**EXERCISE DIRECTIONS:** Each line below either holds the string "handle" or doesn't. Count those that do and give only the number.

Segment Start: MATERIAL PROVIDED

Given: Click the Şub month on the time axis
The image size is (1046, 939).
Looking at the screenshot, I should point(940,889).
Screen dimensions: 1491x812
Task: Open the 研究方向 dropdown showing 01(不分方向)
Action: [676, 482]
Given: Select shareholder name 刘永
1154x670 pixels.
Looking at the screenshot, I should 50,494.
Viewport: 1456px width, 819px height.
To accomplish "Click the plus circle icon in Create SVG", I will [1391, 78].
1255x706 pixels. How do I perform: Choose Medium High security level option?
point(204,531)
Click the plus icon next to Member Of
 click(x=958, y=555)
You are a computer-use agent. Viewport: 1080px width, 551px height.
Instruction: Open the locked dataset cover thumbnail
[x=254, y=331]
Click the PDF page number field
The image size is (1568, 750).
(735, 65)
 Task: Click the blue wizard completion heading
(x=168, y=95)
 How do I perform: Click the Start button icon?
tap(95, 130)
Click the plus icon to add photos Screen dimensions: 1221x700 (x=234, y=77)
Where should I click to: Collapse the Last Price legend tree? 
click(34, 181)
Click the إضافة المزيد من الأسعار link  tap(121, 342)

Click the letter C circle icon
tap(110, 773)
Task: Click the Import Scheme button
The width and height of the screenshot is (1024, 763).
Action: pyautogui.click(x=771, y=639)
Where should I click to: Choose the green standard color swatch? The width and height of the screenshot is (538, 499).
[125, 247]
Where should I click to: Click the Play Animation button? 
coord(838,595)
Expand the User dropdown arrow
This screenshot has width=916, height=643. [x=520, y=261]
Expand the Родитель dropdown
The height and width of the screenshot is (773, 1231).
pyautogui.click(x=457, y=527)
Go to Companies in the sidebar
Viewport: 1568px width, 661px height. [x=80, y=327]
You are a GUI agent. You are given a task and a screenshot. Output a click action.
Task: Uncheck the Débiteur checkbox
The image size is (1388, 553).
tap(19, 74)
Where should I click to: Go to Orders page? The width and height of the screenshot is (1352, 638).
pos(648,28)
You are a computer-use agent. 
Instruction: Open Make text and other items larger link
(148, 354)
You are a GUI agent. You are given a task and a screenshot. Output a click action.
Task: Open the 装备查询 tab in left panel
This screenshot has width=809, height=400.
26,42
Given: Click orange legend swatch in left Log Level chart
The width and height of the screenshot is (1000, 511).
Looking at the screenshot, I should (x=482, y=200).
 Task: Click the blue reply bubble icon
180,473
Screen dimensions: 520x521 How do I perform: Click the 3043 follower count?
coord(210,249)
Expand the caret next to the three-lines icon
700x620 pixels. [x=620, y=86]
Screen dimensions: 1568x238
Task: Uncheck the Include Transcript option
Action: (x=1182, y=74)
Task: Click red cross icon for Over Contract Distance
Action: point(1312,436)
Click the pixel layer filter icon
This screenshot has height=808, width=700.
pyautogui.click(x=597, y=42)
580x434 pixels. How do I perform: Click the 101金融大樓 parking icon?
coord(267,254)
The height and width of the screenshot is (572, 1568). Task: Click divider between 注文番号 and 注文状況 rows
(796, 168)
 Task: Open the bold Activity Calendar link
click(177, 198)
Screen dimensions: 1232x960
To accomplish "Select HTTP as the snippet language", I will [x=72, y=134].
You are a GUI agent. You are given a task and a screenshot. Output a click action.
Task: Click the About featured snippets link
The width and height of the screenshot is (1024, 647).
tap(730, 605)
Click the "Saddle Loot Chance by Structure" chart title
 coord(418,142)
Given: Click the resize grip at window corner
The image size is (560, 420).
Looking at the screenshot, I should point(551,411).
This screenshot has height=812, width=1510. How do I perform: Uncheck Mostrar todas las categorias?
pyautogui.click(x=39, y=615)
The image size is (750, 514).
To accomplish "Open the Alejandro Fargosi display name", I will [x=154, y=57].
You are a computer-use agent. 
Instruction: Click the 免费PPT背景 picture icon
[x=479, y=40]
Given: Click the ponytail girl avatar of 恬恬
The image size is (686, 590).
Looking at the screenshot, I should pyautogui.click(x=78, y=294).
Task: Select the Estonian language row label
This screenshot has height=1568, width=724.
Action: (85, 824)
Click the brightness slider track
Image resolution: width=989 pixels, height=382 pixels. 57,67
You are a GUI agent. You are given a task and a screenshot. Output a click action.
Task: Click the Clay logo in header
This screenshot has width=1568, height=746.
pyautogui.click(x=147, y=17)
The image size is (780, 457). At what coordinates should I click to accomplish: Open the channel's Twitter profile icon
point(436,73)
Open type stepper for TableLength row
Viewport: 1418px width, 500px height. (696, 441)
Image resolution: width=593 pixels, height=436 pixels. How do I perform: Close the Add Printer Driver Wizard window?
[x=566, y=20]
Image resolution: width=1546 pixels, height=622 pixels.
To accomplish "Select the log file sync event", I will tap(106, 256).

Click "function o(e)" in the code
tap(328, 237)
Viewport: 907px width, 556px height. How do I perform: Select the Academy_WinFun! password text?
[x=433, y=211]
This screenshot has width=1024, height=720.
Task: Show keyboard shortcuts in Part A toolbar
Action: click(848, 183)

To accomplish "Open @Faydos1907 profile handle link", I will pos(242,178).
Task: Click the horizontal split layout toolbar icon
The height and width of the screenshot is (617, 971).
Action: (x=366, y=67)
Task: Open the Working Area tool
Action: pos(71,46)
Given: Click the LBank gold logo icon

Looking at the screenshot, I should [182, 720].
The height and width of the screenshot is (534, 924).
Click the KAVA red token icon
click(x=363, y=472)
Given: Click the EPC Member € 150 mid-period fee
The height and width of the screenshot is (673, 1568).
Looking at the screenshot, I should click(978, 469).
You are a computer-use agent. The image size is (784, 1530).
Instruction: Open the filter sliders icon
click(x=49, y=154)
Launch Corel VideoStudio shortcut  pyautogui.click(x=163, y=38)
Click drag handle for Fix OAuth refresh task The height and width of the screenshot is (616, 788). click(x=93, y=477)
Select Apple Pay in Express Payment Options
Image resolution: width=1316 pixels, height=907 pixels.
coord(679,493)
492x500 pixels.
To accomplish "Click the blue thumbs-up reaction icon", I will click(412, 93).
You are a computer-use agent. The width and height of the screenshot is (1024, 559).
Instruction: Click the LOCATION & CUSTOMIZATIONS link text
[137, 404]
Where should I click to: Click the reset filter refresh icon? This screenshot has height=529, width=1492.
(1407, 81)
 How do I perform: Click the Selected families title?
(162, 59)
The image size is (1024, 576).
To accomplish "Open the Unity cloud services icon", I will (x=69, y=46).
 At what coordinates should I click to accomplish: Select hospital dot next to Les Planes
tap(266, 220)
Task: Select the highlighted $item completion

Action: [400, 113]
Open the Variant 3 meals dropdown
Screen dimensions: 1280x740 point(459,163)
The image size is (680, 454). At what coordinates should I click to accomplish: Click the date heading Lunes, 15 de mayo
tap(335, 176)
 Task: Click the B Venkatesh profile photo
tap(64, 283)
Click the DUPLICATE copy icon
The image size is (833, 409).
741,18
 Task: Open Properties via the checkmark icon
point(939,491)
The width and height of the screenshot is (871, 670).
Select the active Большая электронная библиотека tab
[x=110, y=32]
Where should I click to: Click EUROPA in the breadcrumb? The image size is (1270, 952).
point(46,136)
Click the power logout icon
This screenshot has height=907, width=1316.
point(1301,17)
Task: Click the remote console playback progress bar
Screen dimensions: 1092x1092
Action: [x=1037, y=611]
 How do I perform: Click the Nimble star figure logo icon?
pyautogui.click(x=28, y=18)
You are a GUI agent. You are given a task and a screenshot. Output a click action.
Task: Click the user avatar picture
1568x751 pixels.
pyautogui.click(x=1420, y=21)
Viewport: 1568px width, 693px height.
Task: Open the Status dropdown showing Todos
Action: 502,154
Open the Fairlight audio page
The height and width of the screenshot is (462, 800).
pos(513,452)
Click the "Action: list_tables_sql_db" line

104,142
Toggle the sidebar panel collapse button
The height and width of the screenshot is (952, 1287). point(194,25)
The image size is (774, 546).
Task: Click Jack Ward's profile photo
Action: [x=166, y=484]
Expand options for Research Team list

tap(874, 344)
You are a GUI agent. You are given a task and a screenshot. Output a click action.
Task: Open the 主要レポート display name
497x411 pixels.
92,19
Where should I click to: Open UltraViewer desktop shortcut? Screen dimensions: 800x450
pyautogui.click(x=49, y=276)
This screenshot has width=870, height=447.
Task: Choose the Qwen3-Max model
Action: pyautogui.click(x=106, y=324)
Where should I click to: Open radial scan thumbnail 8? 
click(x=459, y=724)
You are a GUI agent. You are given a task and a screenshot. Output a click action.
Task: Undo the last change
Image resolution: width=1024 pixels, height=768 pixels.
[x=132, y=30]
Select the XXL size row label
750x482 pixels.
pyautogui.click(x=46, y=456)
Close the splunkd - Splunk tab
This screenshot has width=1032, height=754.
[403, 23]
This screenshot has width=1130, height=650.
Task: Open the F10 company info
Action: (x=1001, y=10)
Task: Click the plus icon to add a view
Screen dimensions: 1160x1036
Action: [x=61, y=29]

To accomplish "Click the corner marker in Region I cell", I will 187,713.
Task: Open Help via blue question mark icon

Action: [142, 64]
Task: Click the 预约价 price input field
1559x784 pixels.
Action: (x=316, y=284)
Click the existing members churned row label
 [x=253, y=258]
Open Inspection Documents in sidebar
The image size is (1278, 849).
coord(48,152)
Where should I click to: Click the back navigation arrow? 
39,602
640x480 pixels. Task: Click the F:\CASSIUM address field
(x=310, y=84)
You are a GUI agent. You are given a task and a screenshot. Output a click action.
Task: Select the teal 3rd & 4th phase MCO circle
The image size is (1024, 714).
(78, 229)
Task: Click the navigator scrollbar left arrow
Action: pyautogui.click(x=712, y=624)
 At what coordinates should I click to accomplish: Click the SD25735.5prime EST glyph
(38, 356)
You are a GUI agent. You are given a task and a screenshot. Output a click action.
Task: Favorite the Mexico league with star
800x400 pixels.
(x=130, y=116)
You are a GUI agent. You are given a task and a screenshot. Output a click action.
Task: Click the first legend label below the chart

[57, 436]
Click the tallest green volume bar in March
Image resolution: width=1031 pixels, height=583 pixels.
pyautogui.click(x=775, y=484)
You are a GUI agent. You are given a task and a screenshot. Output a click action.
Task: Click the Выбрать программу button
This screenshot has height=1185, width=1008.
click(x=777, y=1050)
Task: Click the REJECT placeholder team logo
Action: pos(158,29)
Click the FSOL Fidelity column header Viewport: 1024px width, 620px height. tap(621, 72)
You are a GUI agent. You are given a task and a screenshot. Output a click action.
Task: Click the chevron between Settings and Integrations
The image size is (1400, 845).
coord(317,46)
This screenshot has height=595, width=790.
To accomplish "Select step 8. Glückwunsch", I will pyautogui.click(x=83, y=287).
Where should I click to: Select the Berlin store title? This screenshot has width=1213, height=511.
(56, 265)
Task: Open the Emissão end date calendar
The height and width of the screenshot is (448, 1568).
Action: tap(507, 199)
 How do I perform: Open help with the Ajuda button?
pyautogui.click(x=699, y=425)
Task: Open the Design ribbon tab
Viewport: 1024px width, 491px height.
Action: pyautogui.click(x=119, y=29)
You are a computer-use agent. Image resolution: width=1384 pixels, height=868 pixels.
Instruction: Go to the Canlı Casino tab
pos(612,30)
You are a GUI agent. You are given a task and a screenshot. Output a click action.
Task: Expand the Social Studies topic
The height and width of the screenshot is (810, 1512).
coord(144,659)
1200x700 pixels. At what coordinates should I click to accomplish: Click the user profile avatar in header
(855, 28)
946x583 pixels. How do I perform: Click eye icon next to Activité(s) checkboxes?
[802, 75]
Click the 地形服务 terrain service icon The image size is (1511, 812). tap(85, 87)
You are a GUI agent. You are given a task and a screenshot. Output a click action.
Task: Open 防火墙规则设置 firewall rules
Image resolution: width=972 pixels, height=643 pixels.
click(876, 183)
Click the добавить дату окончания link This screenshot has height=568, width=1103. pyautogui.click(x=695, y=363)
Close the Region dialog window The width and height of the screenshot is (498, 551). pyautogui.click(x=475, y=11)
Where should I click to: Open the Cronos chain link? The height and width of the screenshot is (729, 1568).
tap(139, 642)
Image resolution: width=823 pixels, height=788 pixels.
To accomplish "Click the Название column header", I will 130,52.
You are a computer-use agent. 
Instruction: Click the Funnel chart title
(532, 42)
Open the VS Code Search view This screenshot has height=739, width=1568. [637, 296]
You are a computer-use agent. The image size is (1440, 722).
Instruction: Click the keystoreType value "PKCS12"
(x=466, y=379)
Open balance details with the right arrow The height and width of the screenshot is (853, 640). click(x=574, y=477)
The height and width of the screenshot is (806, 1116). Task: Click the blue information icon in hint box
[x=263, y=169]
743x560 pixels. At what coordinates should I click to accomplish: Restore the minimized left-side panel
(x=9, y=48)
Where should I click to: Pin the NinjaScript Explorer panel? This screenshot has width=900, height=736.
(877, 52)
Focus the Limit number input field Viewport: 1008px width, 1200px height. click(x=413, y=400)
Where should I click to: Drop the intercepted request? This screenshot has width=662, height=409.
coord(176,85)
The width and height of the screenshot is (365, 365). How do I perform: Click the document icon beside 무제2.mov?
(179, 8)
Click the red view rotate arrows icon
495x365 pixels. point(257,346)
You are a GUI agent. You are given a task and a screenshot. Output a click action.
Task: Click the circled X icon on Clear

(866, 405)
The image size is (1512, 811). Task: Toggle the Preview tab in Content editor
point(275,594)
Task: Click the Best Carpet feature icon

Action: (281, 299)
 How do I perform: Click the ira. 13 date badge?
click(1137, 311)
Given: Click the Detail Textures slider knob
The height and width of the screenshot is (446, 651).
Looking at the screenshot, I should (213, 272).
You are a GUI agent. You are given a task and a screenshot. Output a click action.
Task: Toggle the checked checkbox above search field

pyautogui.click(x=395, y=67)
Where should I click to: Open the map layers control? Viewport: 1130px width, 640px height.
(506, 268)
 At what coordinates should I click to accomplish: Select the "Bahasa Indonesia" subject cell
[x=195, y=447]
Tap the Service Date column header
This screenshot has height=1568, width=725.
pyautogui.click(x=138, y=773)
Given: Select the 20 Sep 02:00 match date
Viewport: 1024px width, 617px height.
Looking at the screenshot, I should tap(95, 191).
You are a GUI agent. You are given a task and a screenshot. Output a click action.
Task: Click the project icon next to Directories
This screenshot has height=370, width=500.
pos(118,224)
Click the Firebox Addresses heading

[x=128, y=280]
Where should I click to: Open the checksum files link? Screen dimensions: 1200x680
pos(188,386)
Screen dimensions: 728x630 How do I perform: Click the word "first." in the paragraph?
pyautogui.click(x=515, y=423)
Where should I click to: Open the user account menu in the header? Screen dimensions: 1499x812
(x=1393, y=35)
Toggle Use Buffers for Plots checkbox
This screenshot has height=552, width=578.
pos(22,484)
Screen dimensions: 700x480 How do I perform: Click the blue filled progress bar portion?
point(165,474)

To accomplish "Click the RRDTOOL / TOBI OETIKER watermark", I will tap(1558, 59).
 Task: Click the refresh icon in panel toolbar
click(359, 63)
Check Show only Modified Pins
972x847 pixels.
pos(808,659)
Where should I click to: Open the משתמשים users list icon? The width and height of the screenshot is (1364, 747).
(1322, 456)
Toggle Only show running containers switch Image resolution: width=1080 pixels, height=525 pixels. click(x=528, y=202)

Segment End: MATERIAL PROVIDED

**ANSWER SPACE:** 2